Share a map or layout as an image format (BMP,JPEG,PNG,TIFF,TGA,GIF)

  1. Make sure a map or layout is your active view.
  2. On the Sharetab, in the Export group, click Map Export or Layout Export, depending on the active view.
  3. Type the File name.
  4. Click Save As Type and choose the desired format.
  5. Type the Resolution (DPI).
  6. For maps, choose whether to generate a World File. The world file is used to contain georeference information so the image export can be used as raster data in ArcGIS Pro or other GIS applications. This option is unavailable for 3D view and layout exports.
  7. For layouts, check Clip to Graphics Extent to include only the areas of the page that have map or layout element content, rather than exporting the entire page.

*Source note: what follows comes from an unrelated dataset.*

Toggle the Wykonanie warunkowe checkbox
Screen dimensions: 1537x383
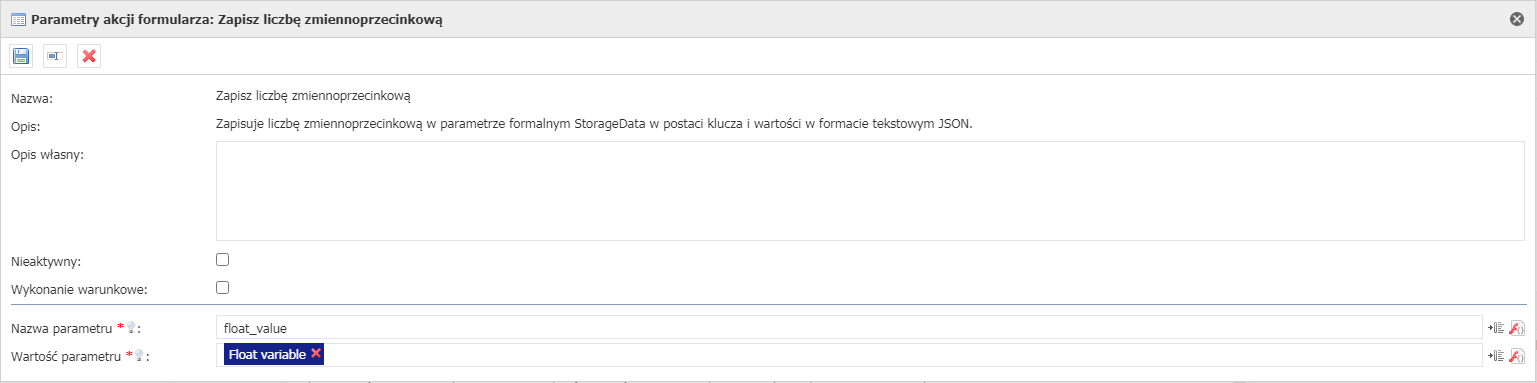coord(223,288)
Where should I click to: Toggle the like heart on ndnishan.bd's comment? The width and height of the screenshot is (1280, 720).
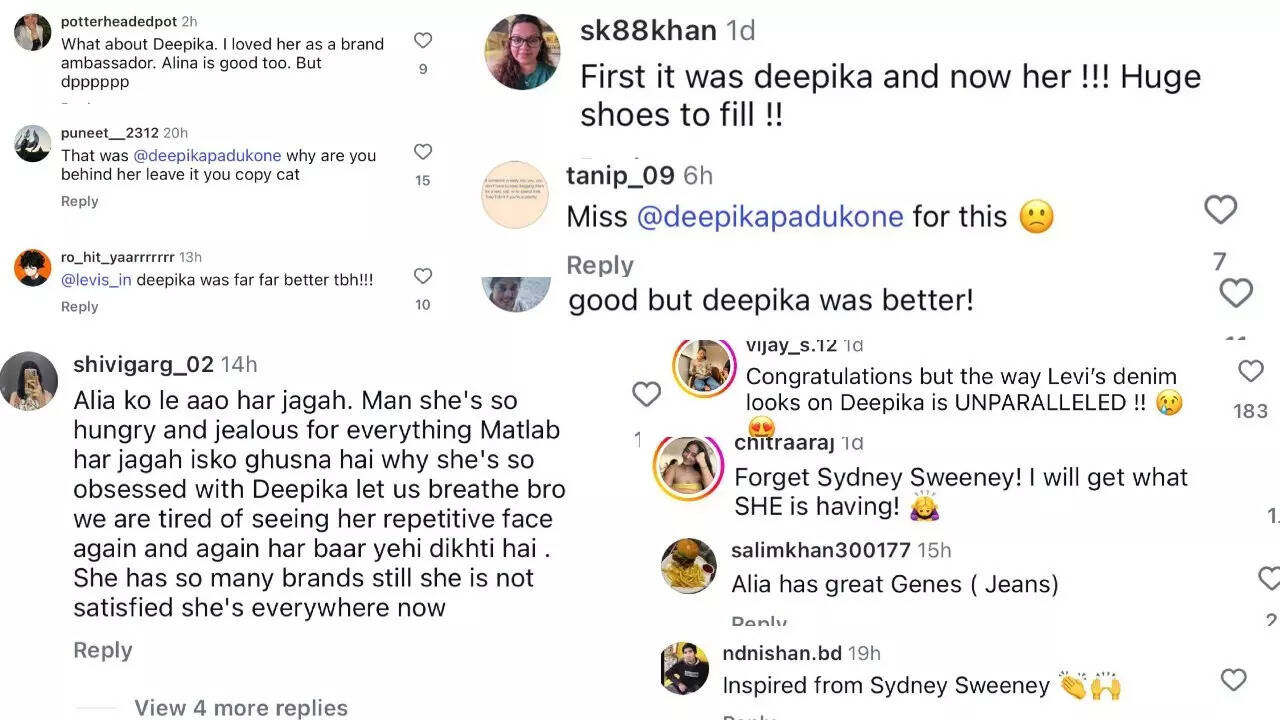tap(1234, 681)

  8. Choose the Color Mode. This controls how color in the map ends up in the export. Various choices for color mode are available depending on what is supported by file type.
    • 32-bit with Alpha is capable of describing 16,777,216 different colors, and an alpha (transparency) channel of 255 different values. This color mode is useful for situations where maximum color fidelity and the ability to overlay the Map or Layout on another image transparently are important.

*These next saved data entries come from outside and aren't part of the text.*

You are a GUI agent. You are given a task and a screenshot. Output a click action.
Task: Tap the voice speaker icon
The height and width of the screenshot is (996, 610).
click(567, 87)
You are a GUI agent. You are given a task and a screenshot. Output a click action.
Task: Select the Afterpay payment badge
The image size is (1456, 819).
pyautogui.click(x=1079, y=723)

    • 24-bit True Color is capable of reproducing 16,777,216 colors. This color mode is useful for situations where the maximum color fidelity is desired.
    • 8-bit Adaptive Palette compresses the color information in your map or layout to 255 possible colors, using an adaptive palette to maintain recognizable hues. Because it stores significantly fewer bits per pixel while still maintaining color fidelity, this is a good choice when a small image file is desired.
    • 8-bit Grayscale converts all of the colors in your map or layout into 256 shades of gray. This can be useful if the deliverable is a monochrome brochure or other single-color destination.
  9. Optionally, if exporting to TIF, click Export Options to set advanced options. Click OK when you're done.
    • Image compression sets the method used to compress content within the TIF. The default is LZW. Unless you need to use a different or no compression for compatibility with an older graphic design application, you should leave this at the default setting.
    • Include GeoTIFF tags to write GeoTIFF information directly into the TIF header. Note that this is independent from the Create a World File option. GIS-capable software can choose to honor the GeoTIFF information or the world file for these exports.
  10. Click Export.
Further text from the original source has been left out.